“Are you sure about that?”
She smiled sadly. “Ten months after I moved here, I called them. I’d found a roommate. Found a job. Had managed to kind of make it on my own, and I was proud of that, you know? I wasn’t a smashing success, but I didn’t expect that. And I thought…” She set the pot to the side and poured the pasta in a dish. “I thought if they didn’t respect what I was trying to do—turn dancing into a profession—then they’d at least respect the hard work.”
Gavin set his phone on the coffee table and walked to the counter. “And they didn’t?”

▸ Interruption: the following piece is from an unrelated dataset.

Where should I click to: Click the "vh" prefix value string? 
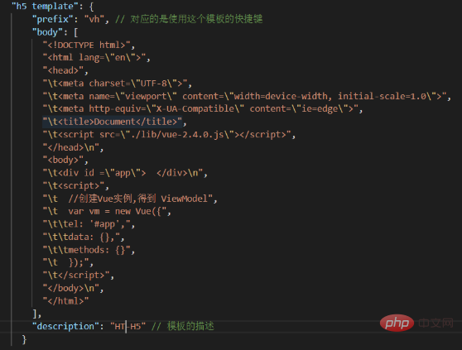click(94, 19)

“They kind of brushed it off with polite sounds. Then they proceeded to go on and on about all their friends’ kids—the ones who had gotten into Stanford and Yale and Harvard—and how they were doing. What internships they would get when they graduated. How proud their parents were. They did not ask about auditions. They didn’t ask about my ushering job. Nothing.”
“They’re dobbers,” he muttered. “Utter dobbers.”

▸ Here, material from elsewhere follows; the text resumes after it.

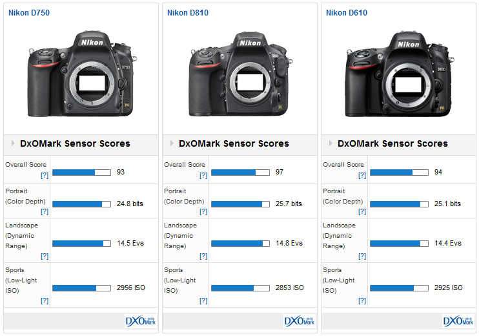The width and height of the screenshot is (479, 336).
Task: Open Portrait help [?] for Nikon D810
Action: 203,211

She laughed. “Yeah. They are.”
“And they don’t deserve you.”
Chloe sighed and shrugged. “I’m sure they would say they deserve better. But I couldn’t keep being someone I wasn’t. I couldn’t keep following their dreams and not my own. I didn’t have any illusions like they accused me of having. I just knew that I wanted what I wanted. And even if I had tons of money, I’d be miserable if I followed their path.”
“Money doesn’t make you happy.” Gavin took the dish from her and held it while she poured the sauce over the top. “Trust me, I have plenty.”
“But you’re not miserable the way my parents are,” Chloe said. “So what makes you happy, Gavin Wallace?”
The corner of his mouth lifted. “Besides you?”
Her cheeks flushed with pleasure. “I’m flattered.”
“You should be.” He set the dish on the counter and waited for her to get plates and forks. “Being good at what I do makes me happy. Being respected makes me happy.”
“Being feared?”
He frowned. “Fear can be useful in my world, but it’s a tool I use very sparingly. For my purposes, I can accomplish more if people trust me. Though part of that trust is a genuine fear that I’ll bring hell if anyone crosses my rules. But an equal part is people knowing that unless they break my rules, I don’t care who they are or what they do.”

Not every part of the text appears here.